::: Selection

As it was said in the Introduction any uncompromising and aimless ‘conversation’ carried out with a program as simple as ELIZA points to the potential aspect of more natural forms of interaction exploring the natural language and test-to-speach (TTF) procedures to achieve a better relationship between humans and machines. In Computer Art the creative process for creating them is related to actions of designing behaviors and programming computational interfaces, actions that give artists a broad field of choices.

Nowadays, around the world, there are many artists and groups interested in similar approaches. It goes beyond the present article to point to such endeavors. But, as examples, we quote a few authors in Brazil who are studying them. Debora Gasparetto states that there are more than one hundred Brazilian groups experimenting with digital technology [21]; Fragoso, Venturelli and the author’s collected data due to the organization of exhibitions in Brasilia since 1987 show a staggering amount of researches by computer artists as can be seen in [22,23,24].

To widen the topic from outside Brazil it is interesting to talk about researches such as the one formulated by the Portuguese Eduardo Miranda who developed, at the University of Plymouth in the United Kingdom, a brain-computer device that allows individuals with severe disabilities to play music using only data achieved from their own brain [25]. Another stimulating approach is the research developed by the Chilean group EMOVERE that uses physiological parameters achieved trough sensors attached to their bodies to deliver data from the body of each performer to devices used in spectacles [26].

::::::

▶ _Instructions_
1. Reproduce the passage on computer art between "As it was said" and "field of choices.", inclusive.
2. Answer these questions using the passage on computer art:
(a) Which simple program is named as an example of aimless "conversation" with a machine?
(b) According to Debora Gasparetto, how many Brazilian groups are experimenting with digital technology?
(c) At which university did Eduardo Miranda develop his brain-computer device?
3. Continue the passage on computer art from its last sentence.

::: Provided data

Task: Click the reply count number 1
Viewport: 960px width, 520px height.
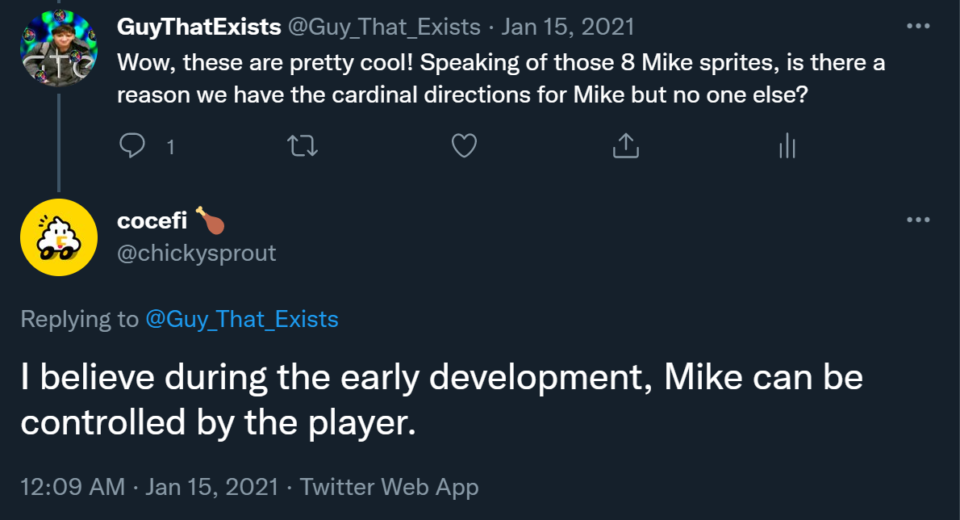Action: [x=169, y=146]
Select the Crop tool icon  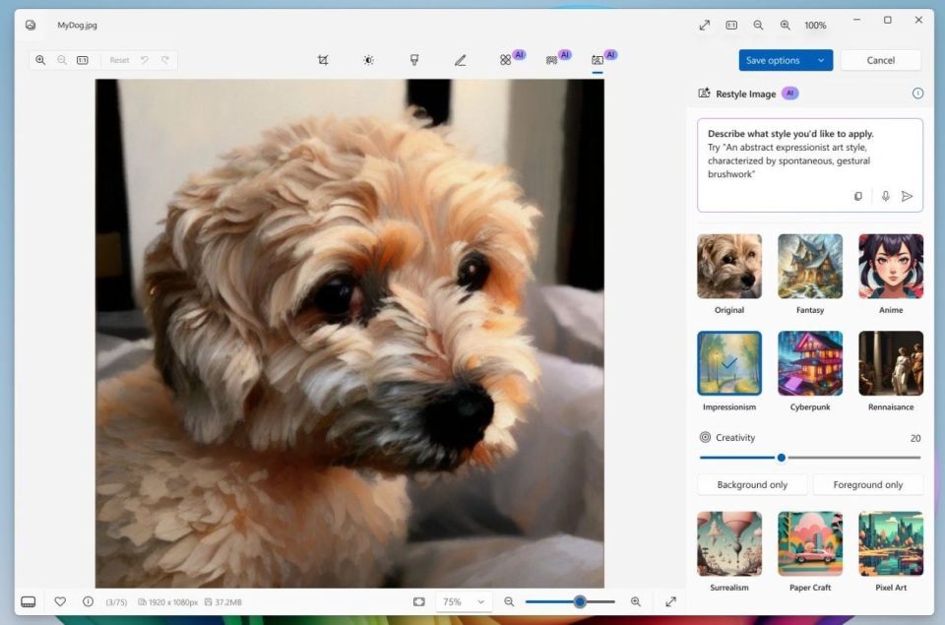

::::::

▶ _Results for the exercise_
1.
As it was said in the Introduction any uncompromising and aimless ‘conversation’ carried out with a program as simple as ELIZA points to the potential aspect of more natural forms of interaction exploring the natural language and test-to-speach (TTF) procedures to achieve a better relationship between humans and machines. In Computer Art the creative process for creating them is related to actions of designing behaviors and programming computational interfaces, actions that give artists a broad field of choices.

2.
(a) ELIZA
(b) More than one hundred
(c) The University of Plymouth in the United Kingdom

3.
As shown by these few examples the computer technology used for poetic and aesthetic exploration is opening new experimental fields to architects, artists and designers. By reflecting on the processes involved in designing behaviors and interfaces for such artworks one can show how ideas and actions engender each other during the creative process.

These new symbiotic realities widen the art domain, leaving us to foresee new conceptual models expanding the linear field of verbal languages, extending them into new frontiers. In this way, poetic articulations between natural, artistic and computational languages are also amplified. It is up to artists, architects and designers, in the coming years, to expand the field of Computer Art by bringing space-time, non-linearity, multiplicity, among many others relations, to the artistic research field. By symbiotically integrating computational environments with perceptions of the body in order to explore multimodal articulations and transductions one may also expands the conceptual, cognitive, poetic and aesthetic horizons.